• Aim of the task: Write out every line of the records below as a numbered list, leaving out blank lines and the pictures.

• Records from a dataset:

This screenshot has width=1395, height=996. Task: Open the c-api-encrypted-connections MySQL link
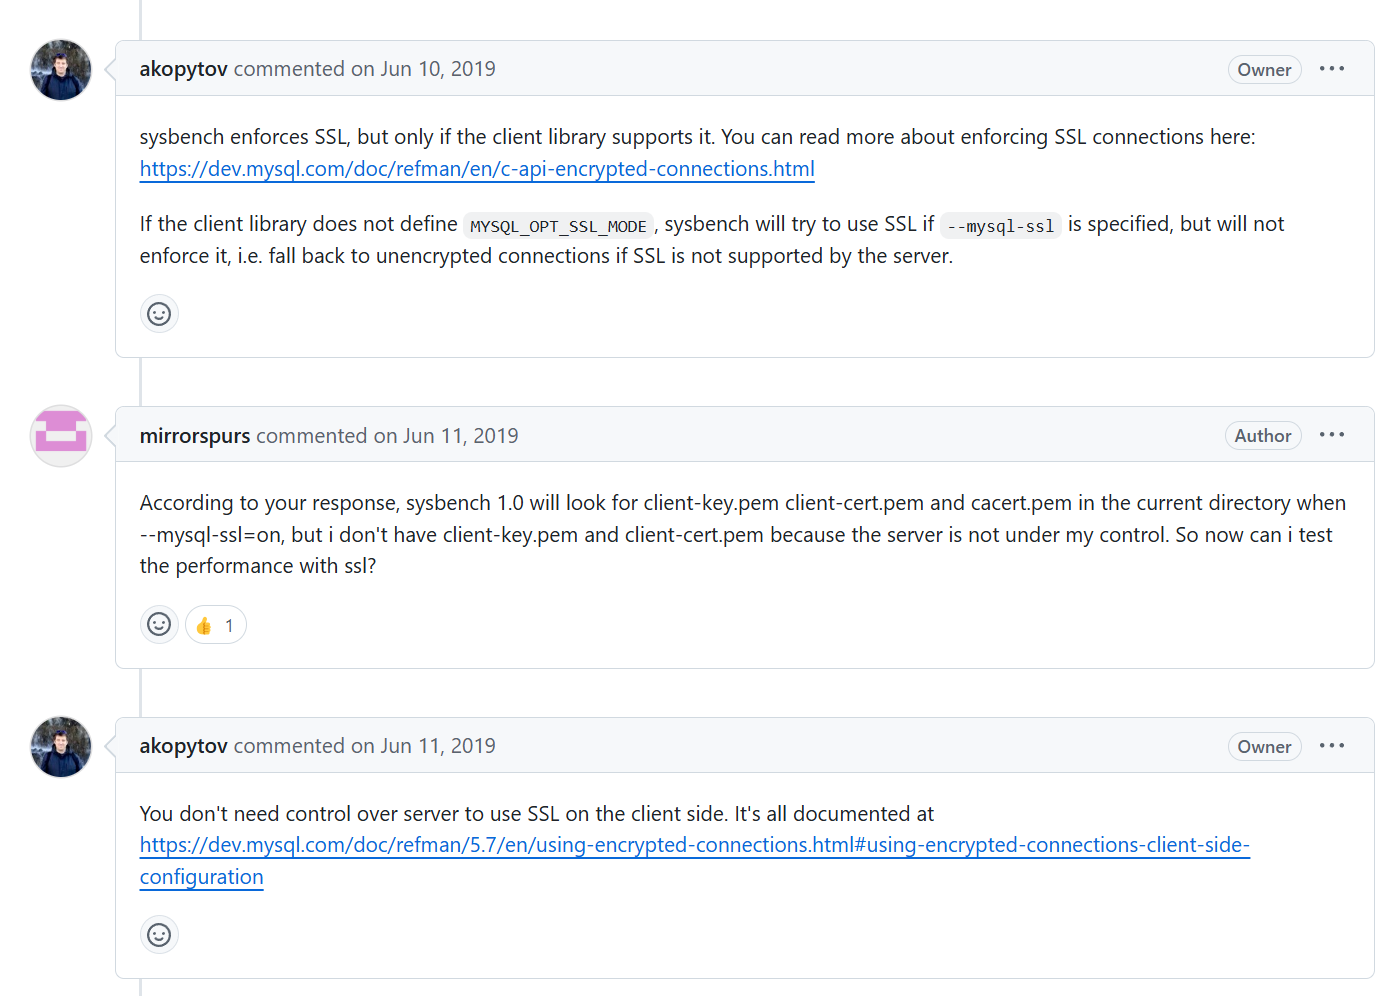point(477,169)
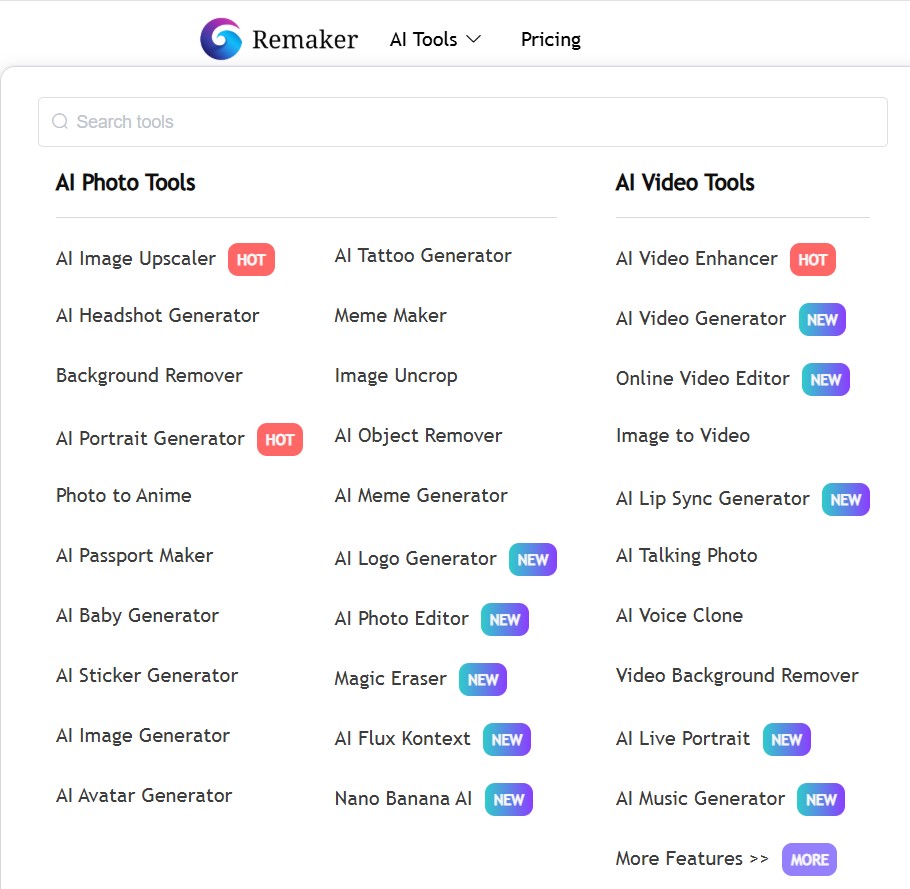Click the MORE badge beside More Features
Viewport: 910px width, 889px height.
point(809,860)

• Result of the task:
1. This screenshot has width=1395, height=996. Task: Open the c-api-encrypted-connections MySQL link
2. point(477,169)
3. Click the MORE badge beside More Features
4. Viewport: 910px width, 889px height.
5. point(809,860)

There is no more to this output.